Many of the current policies for privatization of grasslands are based on the mistaken belief that traditional pastoral systems did not give nomads any responsibility for the rangeland and that, therefore, nomads tried to maximize herd sizes with no regard to carrying capacity. In fact, many traditional nomadic systems were often well regulated and, in some areas, quite elaborate management systems were in place to periodically reallocate grazing depending on rangeland numbers.
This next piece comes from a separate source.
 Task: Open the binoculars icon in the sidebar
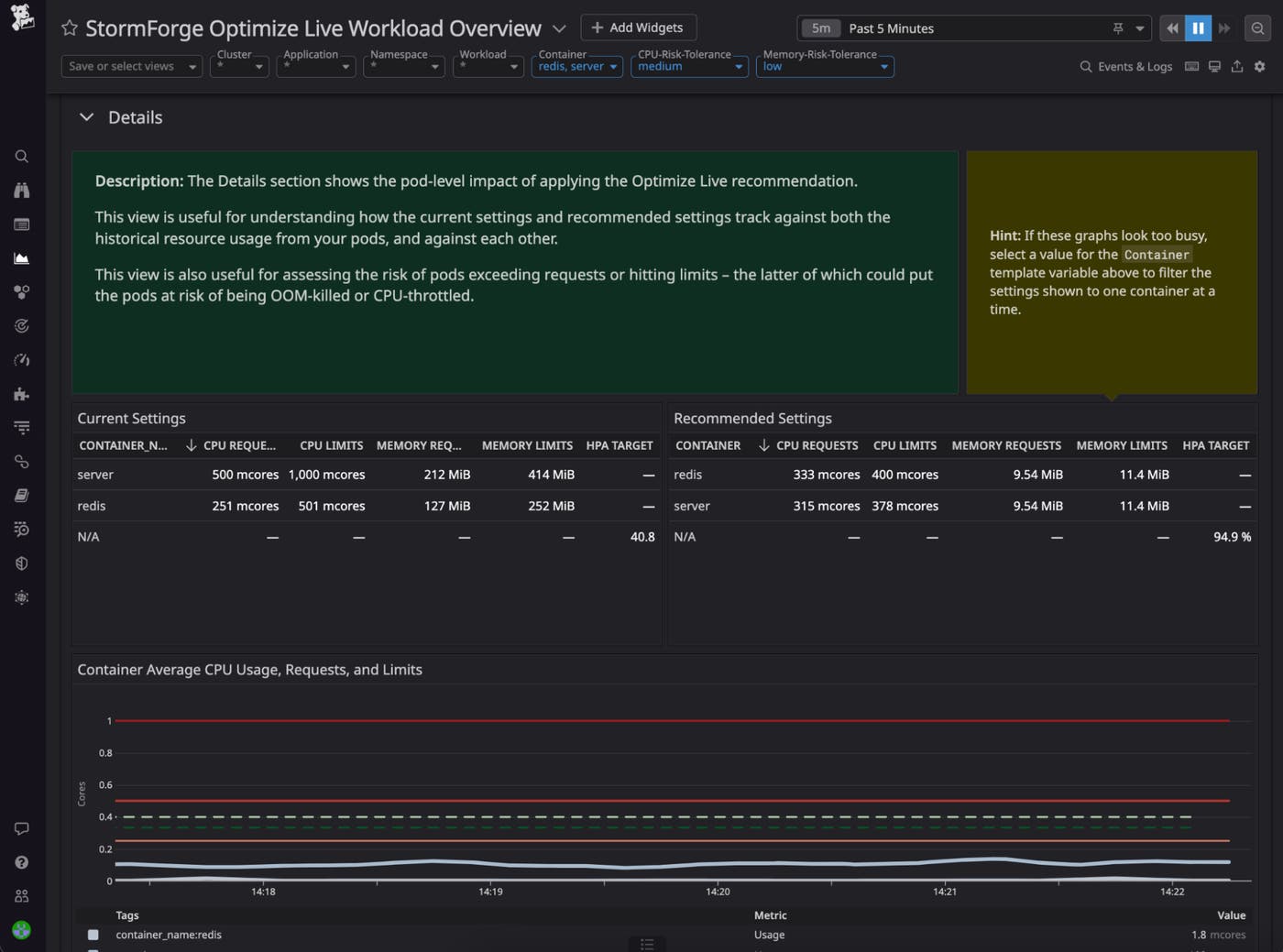[21, 191]
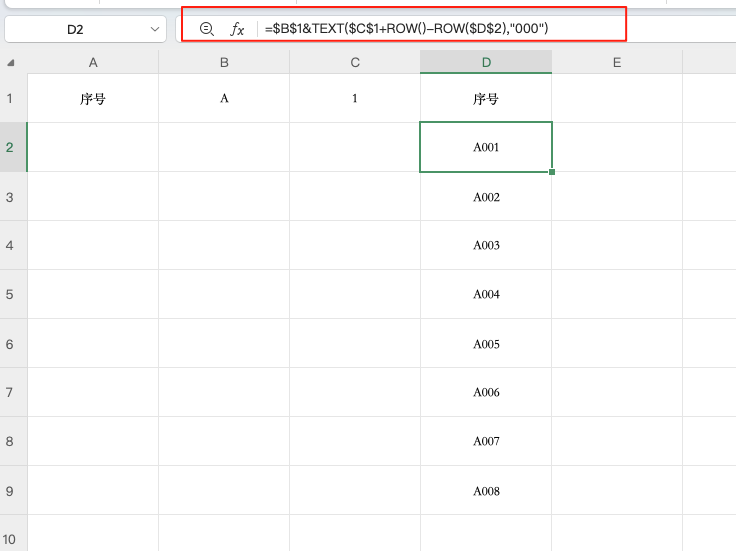This screenshot has height=551, width=736.
Task: Select row 1 header
Action: pos(12,99)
What can be done to help nomads that lost many of their animals this last winter? Restocking is a valid option, but consideration needs to be given to the type of livestock nomads are supplied with. In many areas, yaks will probably be the animal preferred by nomads, but restocking with sheep and goats, at least initially to provide a base of production for nomads, should not be ruled out. Nomads need to be active participants in any decisions made about animals provided for restocking and their knowledge of which animals are best suited to local conditions needs to be considered.
Animal husbandry will continue to be the major type of land use for much of the Tibetan plateau. In fact, for many areas, extensive livestock production is the only mode of production to support people. The key to improving livestock productivity is providing animals with enough forage throughout the year. The winter and spring are the main forage 'deficit times and more attention needs to be directed towards providing more forage, either in the form of grazing or from hay that is made from native grass or artificial pasture. Growing artificial pasture for hay is a fairly simple technology that could provide additional feed to improve livestock productivity and/or, in the event of heavy snowfall, help prevent large livestock losses. Fencing pastures to reserve areas for livestock grazing in the winter and spring is another option, but the economics of fencing still need to be properly assessed.
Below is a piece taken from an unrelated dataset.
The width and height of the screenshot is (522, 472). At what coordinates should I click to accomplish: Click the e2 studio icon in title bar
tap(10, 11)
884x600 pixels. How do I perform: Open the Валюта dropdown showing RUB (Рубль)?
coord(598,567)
Improved pastoral production in Tibetan nomad areas requires that ecological principles regulating rangeland ecosystem functions are linked with economic principles governing livestock production and general economic development processes. New perspectives on the non-equilibrium dynamic nature of rangeland and innovative, pastoral development paradigms that actively involve nomads in the development process also suggest new possibilities for and fresh approaches to working with Tibetan nomads. There are no simple solutions to addressing pastoral development in the harsh environment of the Tibetan plateau and due to the multifaceted dimensions of the problems, actions will need to be taken on several levels: at the central policy level; at the university and research centered level; at the level of range and livestock extension services, and among nomads themselves.
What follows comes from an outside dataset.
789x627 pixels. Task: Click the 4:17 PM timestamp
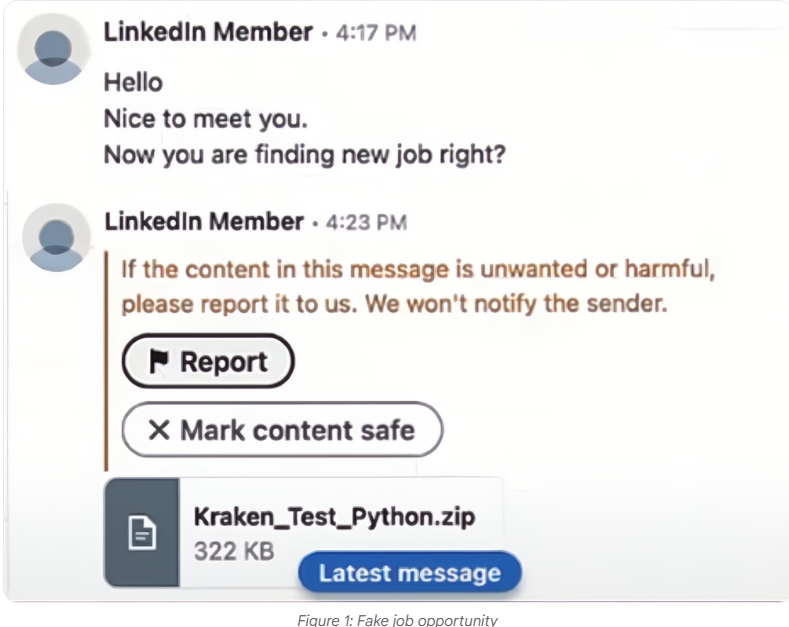376,33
Daniel J, Miller is a rangeland and livestock specialist who has been working on the Tibetan plateau since 1988. He previously worked for many years on pastoral development programs in Nepal and Bhutan and on large cattle ranches in Montana, USA. Mr. Miller is an Honorary Professor in the Grassland Science Department, Gansu Agricultural University, Lanzhou, and is currently associated with the Institute of Land and Food Resources, University of Melbourne, Parkville, Victoria, Australia.